J’ai ce livre chez moi. Je l’ai feuilleté. Mais j’hésite à en commencer la lecture : j’ai peur qu’il me vole ce qu’il me reste d’espoir.
Revenons à la phrase de Blanchette. Je comprends la lucidité derrière cette boutade. Mais je me demande : être malheureuse, qu’est-ce que ça apporterait au monde ? Est-ce que ça ferait avancer les choses ? Je ne le crois pas.
Ce qui ferait vraiment avancer les choses, ce serait que nous devenions collectivement lucides, plutôt que de continuer à vivre dans le déni. Des villes suffoquent sous des chaleurs records, des régions manquent d’eau, les glaciers fondent, et autour de moi, on parle de voyages : l’Australie, le Japon, l’Antarctique, le petit périple dans le Sud pour traverser l’hiver, ou encore ce mariage qu’on organise à Londres. On achète : de nouveaux vêtements, des bébelles au Dollarama, la dixième paire de souliers ou le vingtième t‑shirt. On épuise les sols, on pompe, on extrait, on consomme comme si de rien n’était.

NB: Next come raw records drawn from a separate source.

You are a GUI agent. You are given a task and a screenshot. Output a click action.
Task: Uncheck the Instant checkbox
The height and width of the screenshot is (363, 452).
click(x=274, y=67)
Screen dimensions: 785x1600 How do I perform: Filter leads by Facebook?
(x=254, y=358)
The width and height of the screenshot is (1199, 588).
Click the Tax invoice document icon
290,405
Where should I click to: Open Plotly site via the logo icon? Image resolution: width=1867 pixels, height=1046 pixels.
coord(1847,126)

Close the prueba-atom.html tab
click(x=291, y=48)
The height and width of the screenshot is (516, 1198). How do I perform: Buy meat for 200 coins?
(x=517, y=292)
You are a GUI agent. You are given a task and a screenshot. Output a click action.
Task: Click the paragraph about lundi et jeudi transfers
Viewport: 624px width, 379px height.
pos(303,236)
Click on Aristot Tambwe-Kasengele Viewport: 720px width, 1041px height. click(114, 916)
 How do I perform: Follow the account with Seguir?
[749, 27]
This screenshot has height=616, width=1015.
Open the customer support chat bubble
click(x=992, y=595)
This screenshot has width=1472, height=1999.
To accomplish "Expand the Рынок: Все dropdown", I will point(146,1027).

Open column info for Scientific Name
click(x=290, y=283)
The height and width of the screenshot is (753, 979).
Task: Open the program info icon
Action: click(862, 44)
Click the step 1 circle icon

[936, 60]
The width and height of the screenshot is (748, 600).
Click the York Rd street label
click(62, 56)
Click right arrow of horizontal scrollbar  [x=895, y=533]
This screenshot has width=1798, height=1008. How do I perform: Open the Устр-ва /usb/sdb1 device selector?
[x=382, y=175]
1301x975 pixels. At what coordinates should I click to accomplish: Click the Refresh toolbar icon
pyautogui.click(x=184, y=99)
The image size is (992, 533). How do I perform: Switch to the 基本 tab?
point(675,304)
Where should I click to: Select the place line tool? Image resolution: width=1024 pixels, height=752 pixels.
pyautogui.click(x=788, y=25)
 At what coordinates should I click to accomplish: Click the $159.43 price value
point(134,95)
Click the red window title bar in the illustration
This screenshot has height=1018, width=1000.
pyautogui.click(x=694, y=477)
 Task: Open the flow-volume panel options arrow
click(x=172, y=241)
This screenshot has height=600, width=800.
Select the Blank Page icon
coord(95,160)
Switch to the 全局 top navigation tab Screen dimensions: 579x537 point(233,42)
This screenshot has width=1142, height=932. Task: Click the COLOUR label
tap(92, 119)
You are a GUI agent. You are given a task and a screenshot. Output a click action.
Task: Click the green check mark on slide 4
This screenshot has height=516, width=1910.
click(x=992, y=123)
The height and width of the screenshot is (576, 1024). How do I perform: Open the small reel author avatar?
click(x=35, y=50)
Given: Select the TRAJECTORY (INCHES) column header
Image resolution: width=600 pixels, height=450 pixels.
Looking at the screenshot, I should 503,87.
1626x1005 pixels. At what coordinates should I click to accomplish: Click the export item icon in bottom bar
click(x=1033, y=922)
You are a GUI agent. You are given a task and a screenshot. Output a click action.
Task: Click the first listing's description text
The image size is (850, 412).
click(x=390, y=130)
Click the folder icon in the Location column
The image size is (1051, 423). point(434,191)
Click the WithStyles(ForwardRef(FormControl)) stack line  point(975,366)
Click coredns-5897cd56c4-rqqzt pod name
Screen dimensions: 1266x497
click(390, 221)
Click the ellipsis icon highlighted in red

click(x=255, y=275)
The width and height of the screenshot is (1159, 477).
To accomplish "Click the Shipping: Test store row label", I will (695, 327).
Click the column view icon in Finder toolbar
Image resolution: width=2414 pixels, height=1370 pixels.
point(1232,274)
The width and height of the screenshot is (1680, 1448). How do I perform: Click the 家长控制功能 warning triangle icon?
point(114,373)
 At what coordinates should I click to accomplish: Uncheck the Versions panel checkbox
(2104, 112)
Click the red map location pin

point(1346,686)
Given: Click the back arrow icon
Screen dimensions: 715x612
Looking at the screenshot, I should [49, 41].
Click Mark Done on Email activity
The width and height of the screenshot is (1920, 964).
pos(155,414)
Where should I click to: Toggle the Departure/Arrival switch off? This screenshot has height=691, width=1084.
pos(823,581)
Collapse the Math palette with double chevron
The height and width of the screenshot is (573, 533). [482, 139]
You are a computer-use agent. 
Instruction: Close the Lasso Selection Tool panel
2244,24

Pourquoi choisir entre le déni et le désespoir, alors qu’on pourrait choisir l’action et la révolte ?
Peut-on arrêter de faire semblant que tout est normal sans s’effondrer ?
Pour ma part, pour rester lucide, j’organise ma vie autrement : il y a mes proches, mon jardin, mes plantes, mes livres, l’écriture. C’est mon refuge. Une petite vie. Pas banale. Pas plate. Ce n’est simplement pas la vie de grands voyages aux quatre coins du monde que j’avais imaginée. Voilà. « Tu n’as qu’à mener ta vie comme tu l’entends », me diront certains. Mais je ne le peux pas. Cette conscience de la fragilité de notre avenir ne me quitte plus.
Et oui, je l’avoue, j’aimerais qu’on soit plus nombreux à ne plus pouvoir faire autrement.
Parce qu’à un moment donné, il va bien falloir que quelque chose change.